La mostra si ferma al 1999. L’anno prima la Biennale, superando lo statuto degli anni 70, si era trasformata da ente parastatale e soggetto pubblico di diritto privato (divenuto fondazione nel 2004). Un cambio decisivo dal punto di vista organizzativo che coincide con l’epoca della grande illusione della fine della storia. Non è stato così. Eppure l’impressione che negli ultimi venti anni i percorsi di Biennale e storia si siano incrociati con meno vigore. Segno della fine delle ideologie, certo, e di una maggiore autonomia. O forse la Biennale resta ancora la scena di un teatro globale che non è più geopolitico ma segnato dal mercato e dal politicamente corretto. Da questo punto di vista la Biennale è ancora i campi elisi dello Zeitgeist.

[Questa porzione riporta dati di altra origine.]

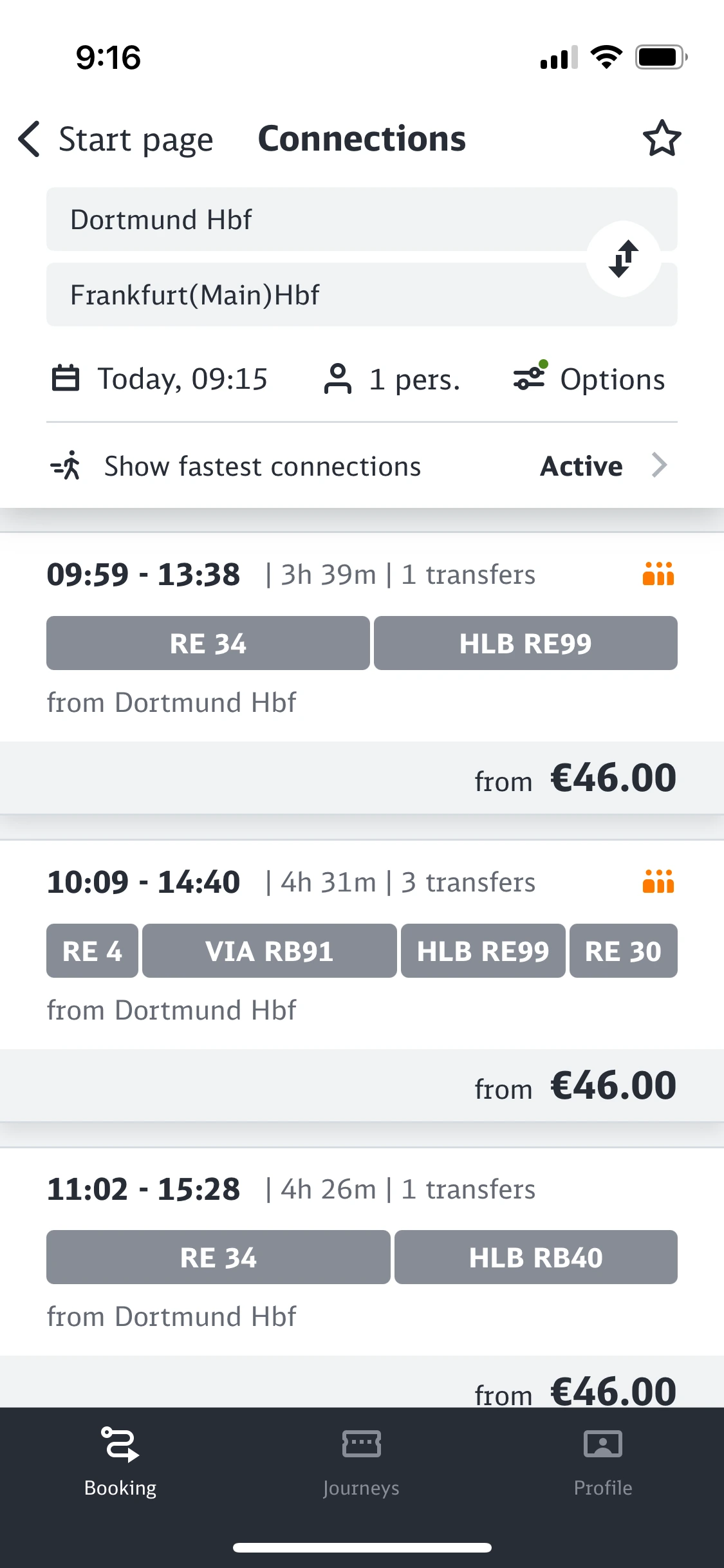Viewport: 724px width, 1568px height.
Task: Tap the back arrow icon
Action: click(x=30, y=138)
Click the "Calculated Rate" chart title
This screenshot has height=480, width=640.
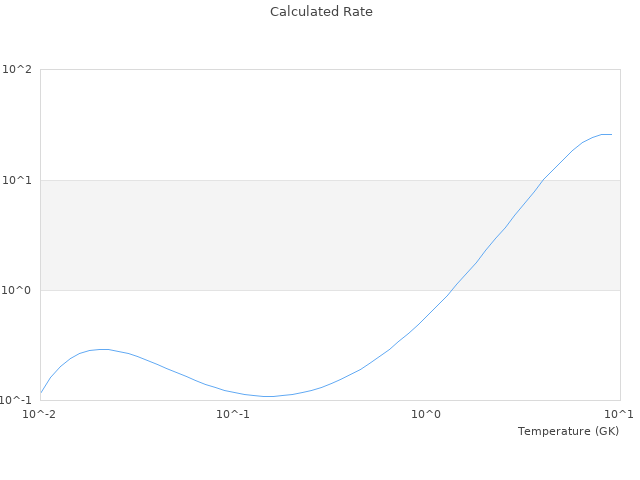[320, 12]
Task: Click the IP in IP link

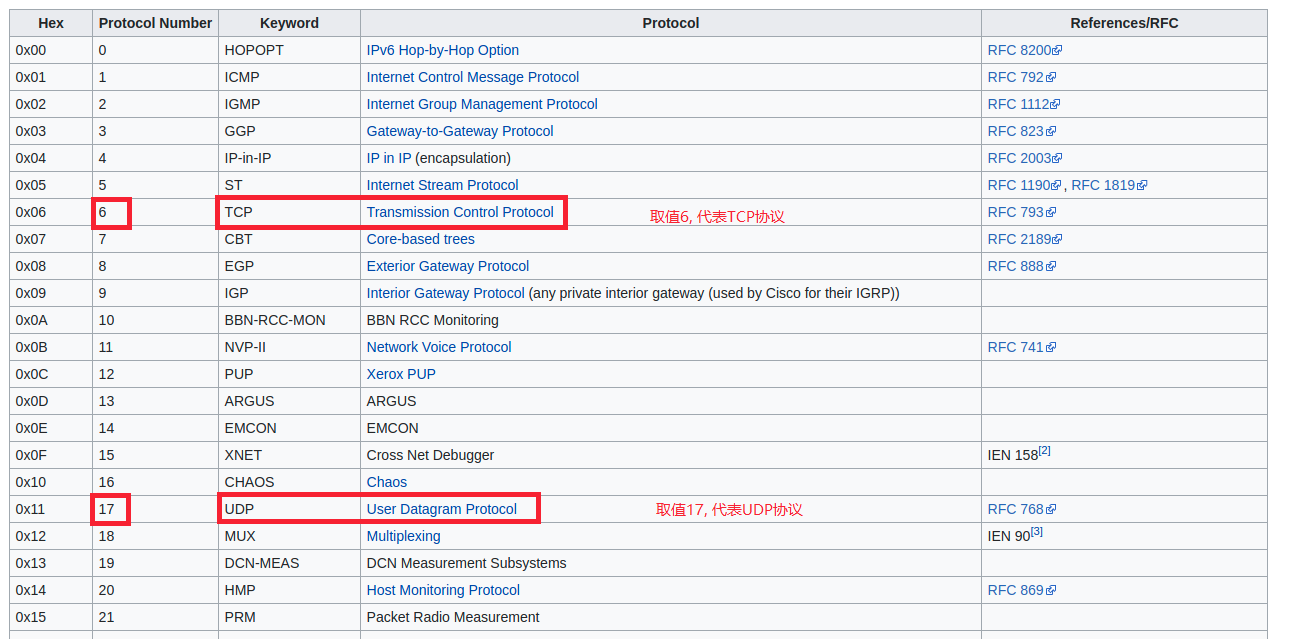Action: pos(389,158)
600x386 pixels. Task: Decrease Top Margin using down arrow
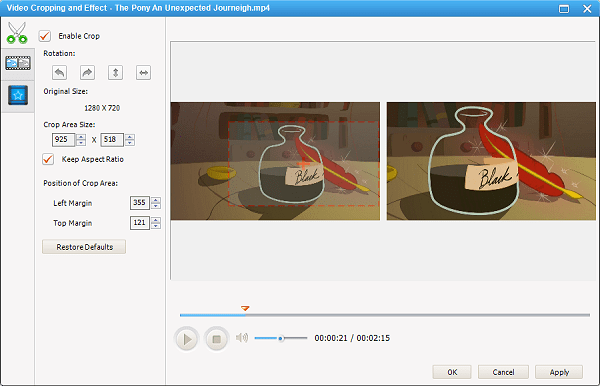tap(156, 226)
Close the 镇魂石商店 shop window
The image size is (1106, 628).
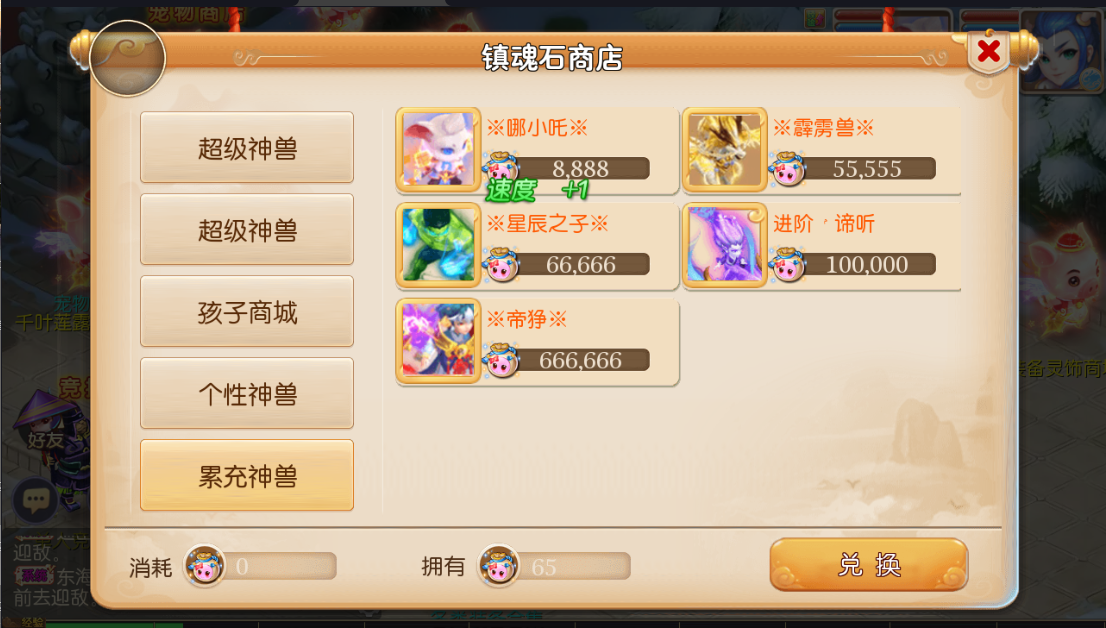(989, 51)
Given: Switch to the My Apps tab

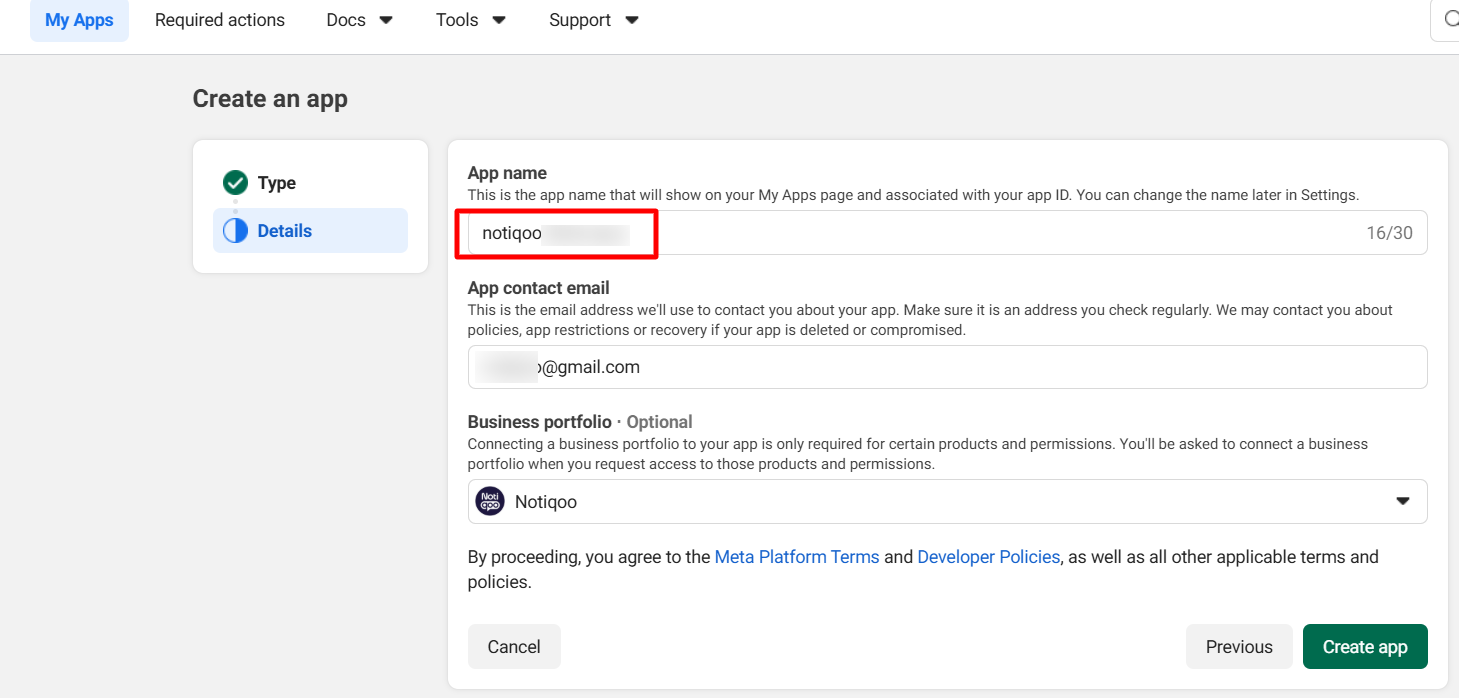Looking at the screenshot, I should (x=79, y=19).
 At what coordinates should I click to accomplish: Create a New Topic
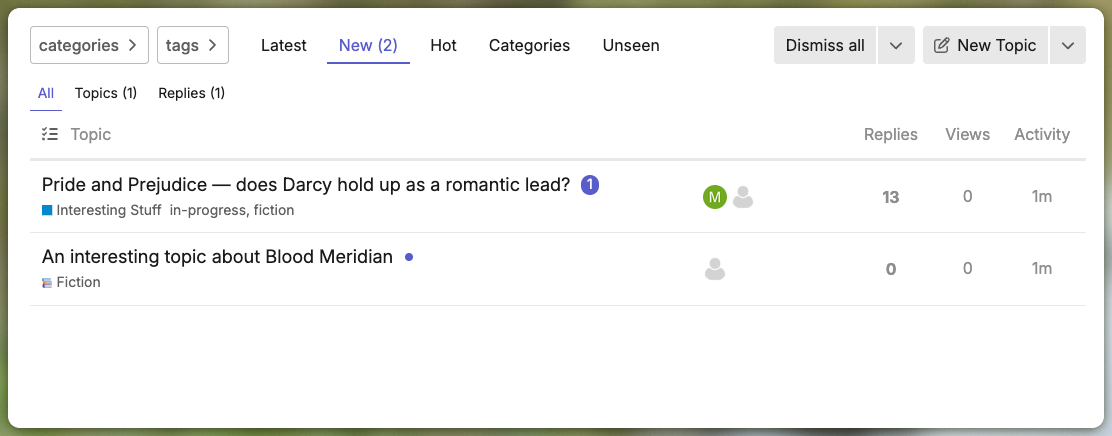click(986, 45)
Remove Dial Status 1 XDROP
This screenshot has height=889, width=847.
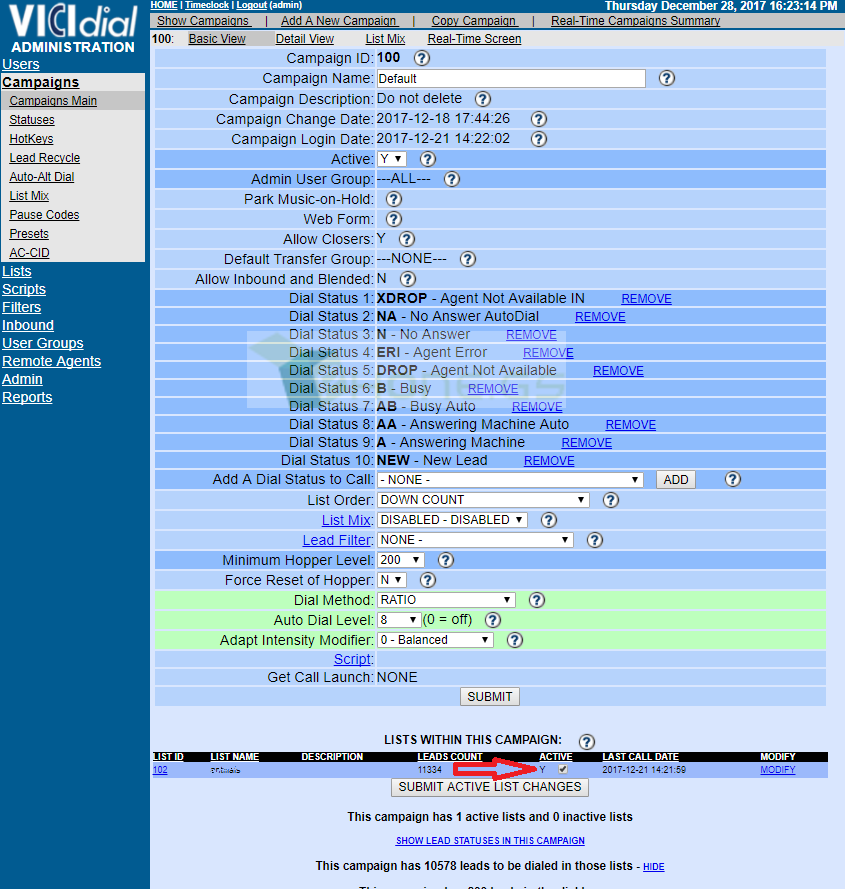(646, 299)
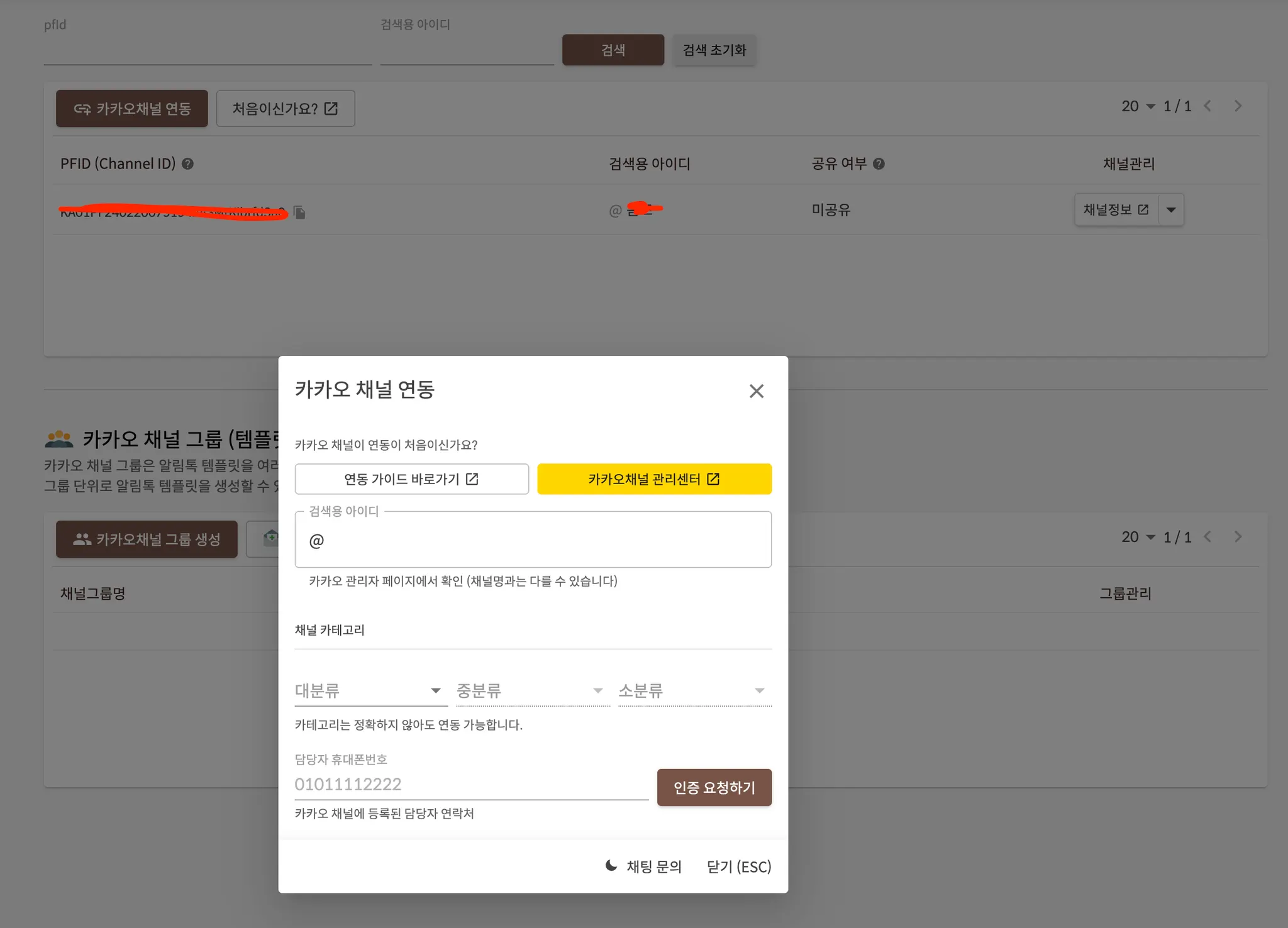Go to next page in channel list

1238,106
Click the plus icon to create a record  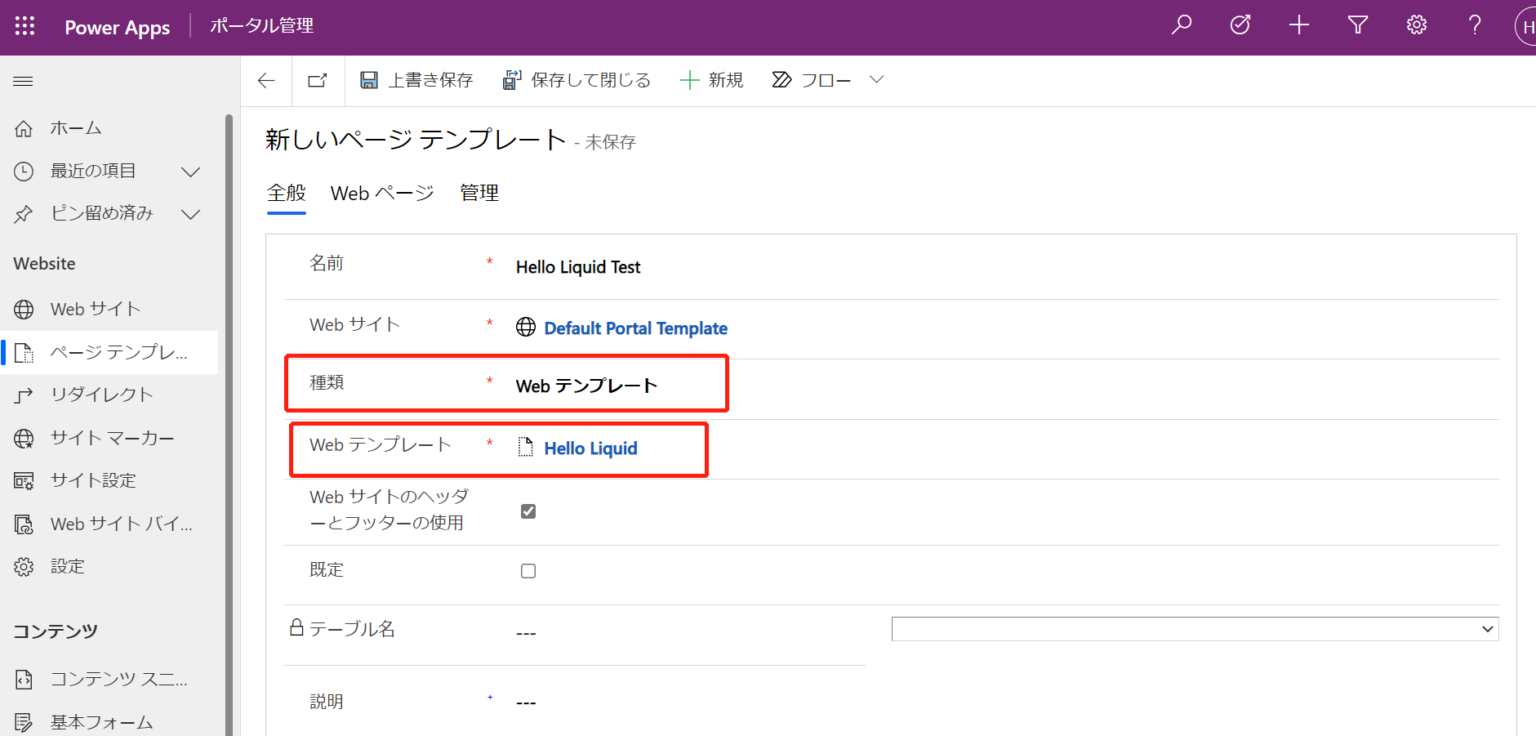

Oggi non solo in Biennale non si contesta più ma la Biennale non è più contestata. Non si rimpiangono qui i gerarchi in orbace, i manganelli in piazza San Marco o il conformismo comunista. Eppure in questi ultimi lustri di una Biennale formalmente ineccepibile, oliatissima macchina organizzativa e fenomeno in costante crescita numerica nuovamente al centro dell’attenzione mediatica mondiale, non è stato raro il gusto dell’indistinto. La Biennale arti visive sembra aver seguito le sorti della città, sempre più parco a tema per un mercato turistico altamente differenziato. Nel 1975 il desolato Molino Stucky era oggetto di una mostra radicale con il coinvolgimento di trenta tra artisti e architetti, un progetto utopico e collettivo di riqualificazione culturale; oggi è un albergo di lusso: il che non è un male, ma è evidente che le prospettive sono molto differenti. L’augurio è che la riflessione su un percorso più che centenario, resa possibile da questa pausa forzata, diventi materia per l’elaborazione di una nuova Biennale capace di incrociare la storia, creare dibattito, scuotere la realtà.